Phase 2 : Juin 2019 à Septembre 2019 : le workflow sera capable d'affilier taxonomiquement les contigs et de les clusteriser en bins cohérents lorsque c'est possible. Cf Milestone v1.1
Phase 3 : De Septembre à Décembre 2019 : mise en place de l'annotation des gènes de résistance, des SNPs et du mobilome.
En parallèle et si possible packaging de la partie précédente (jusqu'à la phase 2 inclue) correspondant à une utilisation plus généraliste du workflow.
3.2 Personnes
Implémentation Joanna.
Tests du traitement et revue de code : Céline.

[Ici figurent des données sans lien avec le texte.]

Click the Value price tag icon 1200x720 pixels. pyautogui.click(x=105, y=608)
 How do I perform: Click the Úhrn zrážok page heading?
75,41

Revue de code et beta tests en fin de projet : Claire
3.3 Ressources matériels
Aucun besoin spécifiques
3.4 Ressources financières
Projet ANTISELFISH
4. Échéancier
Phase 1 : de janvier à fin juin 2019 : le workflow est opérationnel jusqu'à l'obtention de la table d'abondance des gènes. Un poster à JOBIM présentera cette partie.
Phase 2 : de juillet à septembre 2019 : affiliation taxonomique et binning des contigs.
Phase 3a : Mise en place de l'annotation fine des contigs (gènes de résistance, mobilome, SNPs sur les reads).
Phase 3b (si possible) : Packaging et containerisation de la partie généraliste du workflow (jusqu'à la phase 2 inclue).
5. Critères de validations
Le workflow doit tourner sur le sous-ensemble de données de tests disponible (test
) et doit permettre d'analyser les données séquencées dans le cadre du projet Antiselfish.
6. Bilan et modifications du planning et des ressources
6.1 Mise à jour du 10 octobre 2019 :
Etant donné la venue du biologiste en novembre, nous avons décidé de mettre en pause le développement du pipeline pour se concentrer sur l'annotation en mode exploratoire (sans automatisation).
Voici la nouvelle planification du développement du pipeline :
La phase 1 s'est terminée dans les temps. Le poster a été présenté à JOBIM. Mis en place d'un premier container singularity jusqu'à la table d'abondance des gènes. Tag de la version 1.0 du pipeline et migration sur la branche master.
De Juillet à Décembre 2019 : validation de notre approche d'affiliation taxonomique des contigs, affinage des seuils et mise en place du binning des contigs. Si possible containerisation du workflow jusqu'à ces étapes.
Pas de modification des ressources affectées au projet.
6.2 Mise à jour du 18 décembre 2019 :
Pour pouvoir se concentrer sur l'annotation des gènes de résistance et du mobilome en mode exploratoire, ainsi que sur la comparaison des prédicteurs de gènes (Prokka, Prodigal, fragGeneScan) la mise en place du binning des contigs a été mise en pause.
Tag de la version 1.1 du pipeline et migration vers la branche master. Revue des issues restantes et création de la Milestone V1.2 avec liens vers les issues correspondantes.
Voici la nouvelle planification du développement du pipeline :
2020 : De manière prioritaire : Terminer l'exploration des comportements des différents prédicteurs de gènes, mise en place du binning des contigs, finalisation de la partie standard du workflow et amélioration de ses performances. Dans l'idéal, devrait être achevé au printemps 2020. Joanna termine son contrat d'un an sur le projet. Claire, Céline et Joanna (pour la partie généraliste) pourront participer à la suite du développement. Par la suite Claire s'intéressera davantage à la partie annotation plus spécifique et à son automatisation.